In this video Jan Veldink explains the uniqueness of Project MinE, the worldwide research for the genetic causes of sporadic as well as familial ALS. In Project MinE, research groups and ALS/ MND Foundations around the globe collaborate intensively.
Jan Veldink is professor of human neuro genetics at the University Medical Center Utrecht. He explains the goals and deliverables of project MinE. This project uses a combination of methods including GWAS, whole genome sequencing, and whole exome sequencing to find new ALS genes. He also describes how project MinE integrates methylation data with genomic data to develop a more complete picture of ALS.
The goal of project MinE
Almost 10,000 DNA profiles have been sequenced so far in project MinE. This is the largest whole genome sequencing dataset that has ever been available for ALS research! The end goal of all 17 countries partnering in Project MinE is to sequence 22.500 DNA samples and find the genetic causes of ALS/MND.
Deliverables achieved 2017
- Replication Site for the discovery of TUBA4A as an ALS associated gene (Neuron 2014, 84:324)
- Replication Site for the discovery of TBK1 as an ALS associated gene (Science 2015, 347:1436)
- Identification of C21orf2 as a new ALS gene (Nature Genetics 2016, 48:1043)
- Identification of NEK1 as a new ALS gene (Nature Genetics 2016, 48:1037)

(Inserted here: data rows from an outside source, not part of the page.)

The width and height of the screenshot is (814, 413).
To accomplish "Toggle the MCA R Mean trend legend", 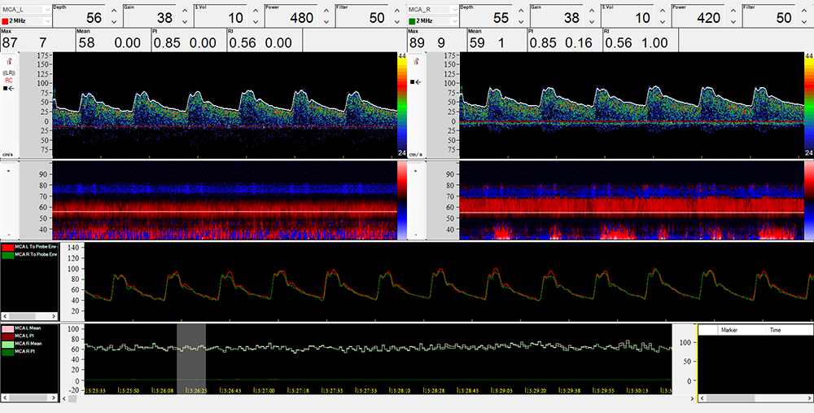I will 28,344.
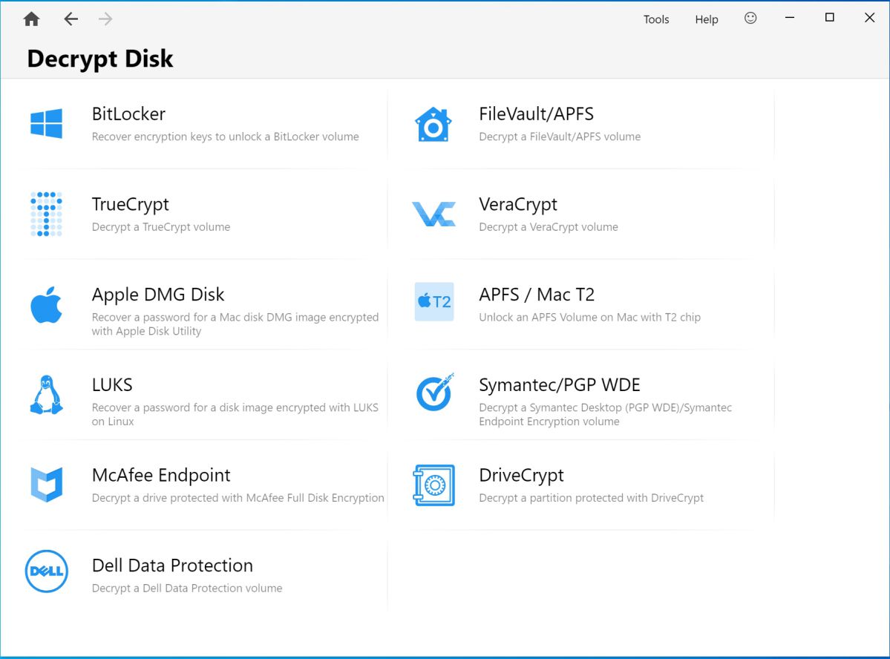Choose the Dell Data Protection title

point(172,565)
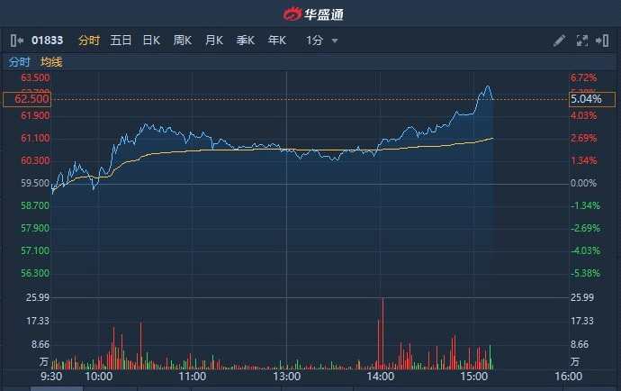Click the 1分 minute interval label
621x391 pixels.
[314, 41]
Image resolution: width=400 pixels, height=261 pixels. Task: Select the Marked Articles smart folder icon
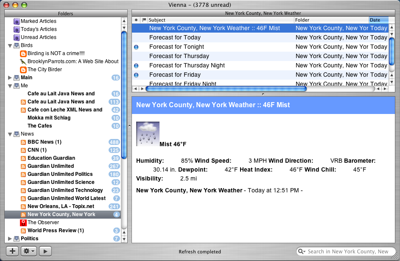coord(17,21)
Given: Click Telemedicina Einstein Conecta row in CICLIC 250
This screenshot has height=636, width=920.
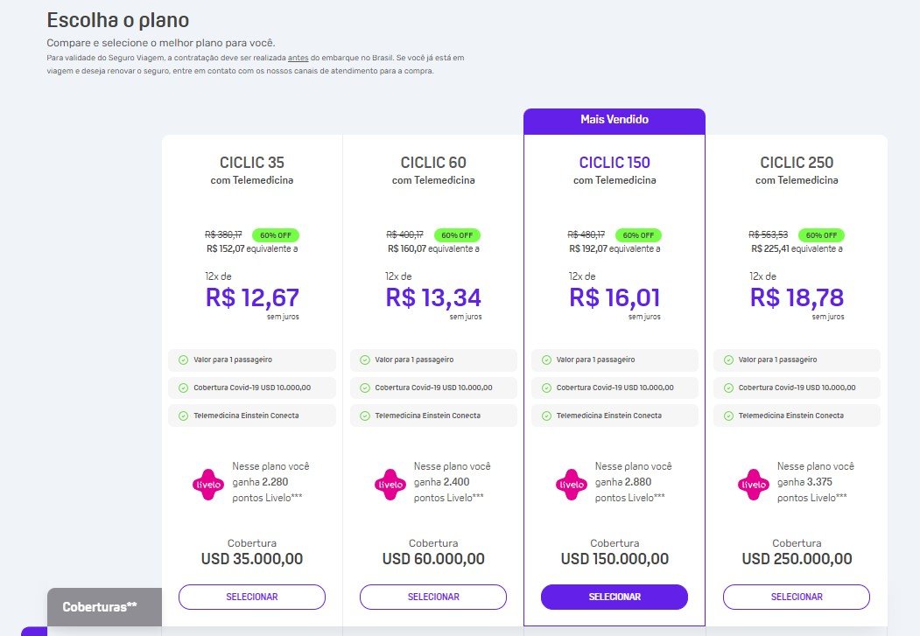Looking at the screenshot, I should click(x=797, y=416).
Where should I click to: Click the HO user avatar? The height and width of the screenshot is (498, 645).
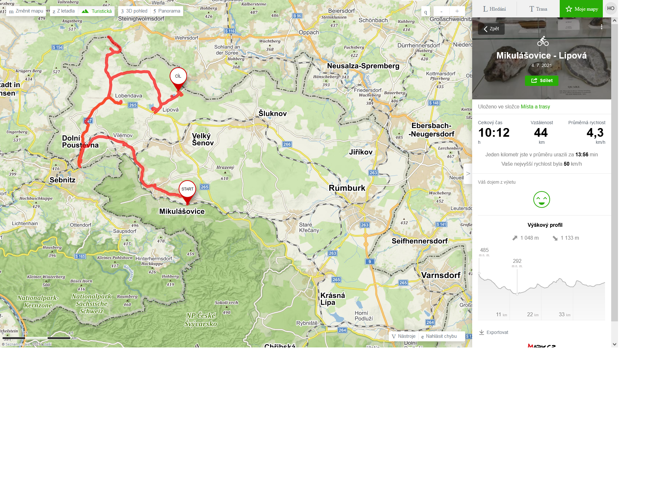coord(611,8)
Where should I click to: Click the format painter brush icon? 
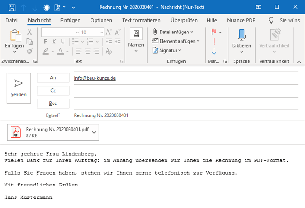click(x=30, y=51)
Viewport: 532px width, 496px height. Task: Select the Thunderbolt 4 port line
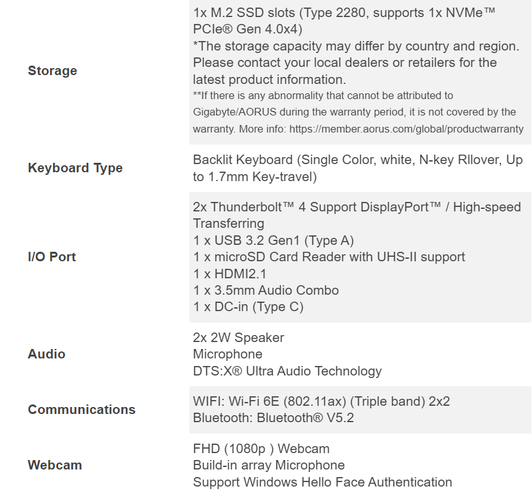click(x=357, y=215)
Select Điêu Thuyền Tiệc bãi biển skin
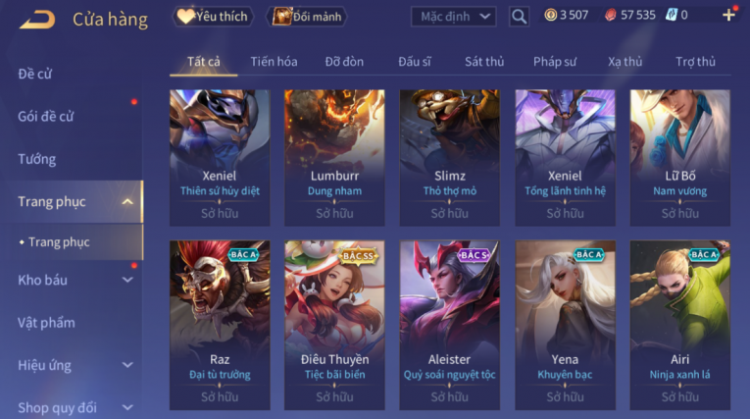Viewport: 750px width, 419px height. click(334, 325)
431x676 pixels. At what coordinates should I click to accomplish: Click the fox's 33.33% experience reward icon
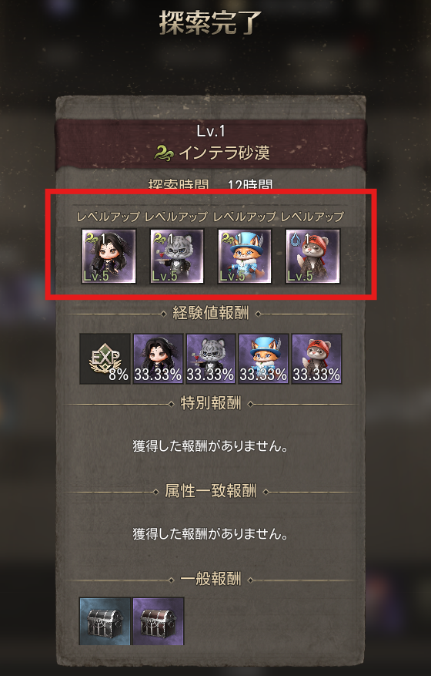pos(263,358)
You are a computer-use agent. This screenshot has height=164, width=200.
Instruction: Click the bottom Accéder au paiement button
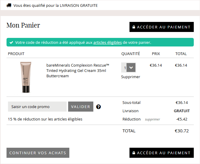(161, 153)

- Shared genetic origin for ALS and schizophrenia
- Further unraveling of the ALS genetic architecture
- A new locus, more information will follow on www.projectmine.com
Project MinE respects the principles for FAIR data sharing. In the Project MinE databrowser you can find (anonymous) project MinE data on several genes. This is a great way to share data with other researchers and with research of other diseases.